McKinsey analysts also rely on the O *net database to break down existing professions into a list of 2,000 businesses. Then, always adapting the categories used by O * net, they draw up a list of 18 “requirements” (divided between sensory, cognitive, linguistic, social, physical capacities), and define each activity as a combination in different degrees of those 18 requirements. The diagram below may help:

For each activity in the central column, the authors assign a score from 0 to 3 to each of the 18 requirements in the right-hand column, which expresses how important that capability is in order to carry out that activity. Finally, they estimate the technological feasibility of those 18 capabilities (that is, whether machines today possess them at levels comparable to humans, or if they will be able to have them in the near future) and go backward with the calculations. If an activity mostly requires capabilities that are still unattainable for machines, it is less automatable, otherwise it is more. This is more or less the Frey and Osborne method, but with more variables (18 instead of 9) and focusing not on the professions as a whole but on the activities of which they are composed (as recommended by the OECD). The results are more complex and nuanced than those of the other two studies.
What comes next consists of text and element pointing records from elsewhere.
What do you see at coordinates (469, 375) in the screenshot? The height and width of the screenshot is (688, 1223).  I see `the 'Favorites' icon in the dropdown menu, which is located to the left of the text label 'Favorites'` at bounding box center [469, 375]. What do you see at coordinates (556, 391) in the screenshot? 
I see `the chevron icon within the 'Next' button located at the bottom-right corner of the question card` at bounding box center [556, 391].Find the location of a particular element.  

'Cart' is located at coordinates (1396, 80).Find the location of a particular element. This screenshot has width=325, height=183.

According to McKinsey, almost half of the activities that make up today's jobs, worldwide, are potentially automatable. Less than 5 percent of professions are fully automatable, about 60 percent are composed of at least 30 percent of automatable activities. The automatable activities concern 1.2 billion workers worldwide and 14.6 million billion dollars in wages.

Poor clarity

The problem is that we know very little about how McKinsey's analysts went through each step. In the study there is not even a complete list of the 2000 "activities" used in the analysis, and we do not know who and how determined whether, for example, the activity "demonstrating product characteristics" requires creativity or not, and whether it requires it in grade 1, 2 or 3. As for the core of the analysis, ie the estimation of how much machines can compete with humans on those 18 abilities, the authors just tell us that:

“We used survey findings, extrapolation of metrics, and other predictors of technical advances. We conducted interviews with industry leaders and academic experts. We also looked at some recent commercial successes showcasing capabilities, as well as historic trajectory of capabilities. We then adjusted the result using some identified constraints that could limit the progression of certain capabilities.

To improve accuracy, we looked at other predictors, including from the press, companies, research groups, and relevant industries. These predictors include research and technological breakthroughs, trends in publications, and patents as a measure of research potential.

Based on the assessment, we projected the reasonable expected time frames to reach the next level of performance for each capability”.

All rather ... opaque, and hardly anyone could try to replicate the data. When we read the very interesting scenarios on the future of work designed by McKinsey in this and other subsequent reports, we must basically trust them. All of this is perfectly understandable for a private company that is not required to publish all the details of its work and indeed maintains a degree of industrial secrecy. The McKinsey report is not an academic paper, it must not provide the means to replicate the experiment. The problem is that academic or institutional studies are only slightly more transparent, do not make all the data available and are based on arbitrary and subjective evaluations.

In short, to date it is very difficult to indicate an authentically scientific study, which links current employment data with the state of the art of robotics and artificial intelligence and which allows anyone to verify and replicate the data.